**THE RECORDS**.

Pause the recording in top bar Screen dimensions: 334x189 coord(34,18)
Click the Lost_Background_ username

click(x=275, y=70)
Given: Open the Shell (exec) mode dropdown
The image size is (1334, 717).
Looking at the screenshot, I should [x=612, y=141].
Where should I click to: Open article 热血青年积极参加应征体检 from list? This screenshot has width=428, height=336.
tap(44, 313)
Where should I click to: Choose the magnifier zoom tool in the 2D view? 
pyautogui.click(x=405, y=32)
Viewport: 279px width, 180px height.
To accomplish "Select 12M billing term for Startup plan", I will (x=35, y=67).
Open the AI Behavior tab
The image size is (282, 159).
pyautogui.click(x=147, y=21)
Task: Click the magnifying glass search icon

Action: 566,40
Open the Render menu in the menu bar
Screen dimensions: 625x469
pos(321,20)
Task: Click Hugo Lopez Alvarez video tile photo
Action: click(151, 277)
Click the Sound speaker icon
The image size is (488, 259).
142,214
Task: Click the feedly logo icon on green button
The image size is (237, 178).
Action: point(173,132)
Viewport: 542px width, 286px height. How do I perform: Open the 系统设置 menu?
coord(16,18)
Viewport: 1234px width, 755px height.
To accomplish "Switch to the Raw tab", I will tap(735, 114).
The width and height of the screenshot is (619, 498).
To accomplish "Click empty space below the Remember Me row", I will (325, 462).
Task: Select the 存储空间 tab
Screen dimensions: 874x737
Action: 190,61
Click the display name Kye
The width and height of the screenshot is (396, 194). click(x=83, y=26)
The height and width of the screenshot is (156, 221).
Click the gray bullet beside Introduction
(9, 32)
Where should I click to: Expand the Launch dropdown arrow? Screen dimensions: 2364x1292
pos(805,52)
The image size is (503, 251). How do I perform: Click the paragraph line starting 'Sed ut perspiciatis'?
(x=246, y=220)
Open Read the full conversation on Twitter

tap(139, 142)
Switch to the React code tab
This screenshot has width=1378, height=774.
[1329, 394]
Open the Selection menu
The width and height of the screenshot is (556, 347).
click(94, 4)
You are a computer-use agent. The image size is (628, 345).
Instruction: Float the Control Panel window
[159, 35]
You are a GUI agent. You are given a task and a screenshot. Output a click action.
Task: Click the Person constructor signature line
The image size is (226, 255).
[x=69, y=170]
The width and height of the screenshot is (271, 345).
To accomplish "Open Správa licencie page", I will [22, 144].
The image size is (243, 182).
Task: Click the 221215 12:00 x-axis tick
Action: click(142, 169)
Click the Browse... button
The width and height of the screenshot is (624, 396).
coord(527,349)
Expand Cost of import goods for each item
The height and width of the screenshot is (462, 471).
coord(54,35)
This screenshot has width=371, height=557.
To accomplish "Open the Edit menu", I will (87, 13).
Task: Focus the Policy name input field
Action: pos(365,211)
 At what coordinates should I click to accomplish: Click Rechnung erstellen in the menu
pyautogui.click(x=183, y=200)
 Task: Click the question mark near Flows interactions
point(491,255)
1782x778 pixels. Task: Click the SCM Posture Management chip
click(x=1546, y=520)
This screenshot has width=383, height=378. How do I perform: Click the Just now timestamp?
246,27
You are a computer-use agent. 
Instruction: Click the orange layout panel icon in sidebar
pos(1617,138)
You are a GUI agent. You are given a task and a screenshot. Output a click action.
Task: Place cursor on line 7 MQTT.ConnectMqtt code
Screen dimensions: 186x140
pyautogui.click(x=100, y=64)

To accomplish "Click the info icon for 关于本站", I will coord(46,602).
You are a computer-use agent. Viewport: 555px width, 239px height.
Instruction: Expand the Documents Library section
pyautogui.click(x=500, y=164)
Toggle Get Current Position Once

**PROBLEM DESCRIPTION**.
An unaltered transcription of all the data above is needed.

**RESPONSE BOX**.
Pause the recording in top bar Screen dimensions: 334x189 coord(34,18)
Click the Lost_Background_ username

click(x=275, y=70)
Given: Open the Shell (exec) mode dropdown
The image size is (1334, 717).
Looking at the screenshot, I should [x=612, y=141].
Where should I click to: Open article 热血青年积极参加应征体检 from list? This screenshot has width=428, height=336.
tap(44, 313)
Where should I click to: Choose the magnifier zoom tool in the 2D view? 
pyautogui.click(x=405, y=32)
Viewport: 279px width, 180px height.
To accomplish "Select 12M billing term for Startup plan", I will (x=35, y=67).
Open the AI Behavior tab
The image size is (282, 159).
pyautogui.click(x=147, y=21)
Task: Click the magnifying glass search icon

Action: 566,40
Open the Render menu in the menu bar
Screen dimensions: 625x469
pos(321,20)
Task: Click Hugo Lopez Alvarez video tile photo
Action: click(151, 277)
Click the Sound speaker icon
The image size is (488, 259).
142,214
Task: Click the feedly logo icon on green button
The image size is (237, 178).
Action: point(173,132)
Viewport: 542px width, 286px height. How do I perform: Open the 系统设置 menu?
coord(16,18)
Viewport: 1234px width, 755px height.
To accomplish "Switch to the Raw tab", I will tap(735, 114).
The width and height of the screenshot is (619, 498).
To accomplish "Click empty space below the Remember Me row", I will (325, 462).
Task: Select the 存储空间 tab
Screen dimensions: 874x737
Action: 190,61
Click the display name Kye
The width and height of the screenshot is (396, 194). click(x=83, y=26)
The height and width of the screenshot is (156, 221).
Click the gray bullet beside Introduction
(9, 32)
Where should I click to: Expand the Launch dropdown arrow? Screen dimensions: 2364x1292
pos(805,52)
The image size is (503, 251). How do I perform: Click the paragraph line starting 'Sed ut perspiciatis'?
(x=246, y=220)
Open Read the full conversation on Twitter

tap(139, 142)
Switch to the React code tab
This screenshot has width=1378, height=774.
[1329, 394]
Open the Selection menu
The width and height of the screenshot is (556, 347).
click(94, 4)
You are a computer-use agent. The image size is (628, 345).
Instruction: Float the Control Panel window
[159, 35]
You are a GUI agent. You are given a task and a screenshot. Output a click action.
Task: Click the Person constructor signature line
The image size is (226, 255).
[x=69, y=170]
The width and height of the screenshot is (271, 345).
To accomplish "Open Správa licencie page", I will [22, 144].
The image size is (243, 182).
Task: Click the 221215 12:00 x-axis tick
Action: click(142, 169)
Click the Browse... button
The width and height of the screenshot is (624, 396).
coord(527,349)
Expand Cost of import goods for each item
The height and width of the screenshot is (462, 471).
coord(54,35)
This screenshot has width=371, height=557.
To accomplish "Open the Edit menu", I will (87, 13).
Task: Focus the Policy name input field
Action: pos(365,211)
 At what coordinates should I click to accomplish: Click Rechnung erstellen in the menu
pyautogui.click(x=183, y=200)
 Task: Click the question mark near Flows interactions
point(491,255)
1782x778 pixels. Task: Click the SCM Posture Management chip
click(x=1546, y=520)
This screenshot has width=383, height=378. How do I perform: Click the Just now timestamp?
246,27
You are a computer-use agent. 
Instruction: Click the orange layout panel icon in sidebar
pos(1617,138)
You are a GUI agent. You are given a task and a screenshot. Output a click action.
Task: Place cursor on line 7 MQTT.ConnectMqtt code
Screen dimensions: 186x140
pyautogui.click(x=100, y=64)

To accomplish "Click the info icon for 关于本站", I will coord(46,602).
You are a computer-use agent. Viewport: 555px width, 239px height.
Instruction: Expand the Documents Library section
pyautogui.click(x=500, y=164)
Toggle Get Current Position Once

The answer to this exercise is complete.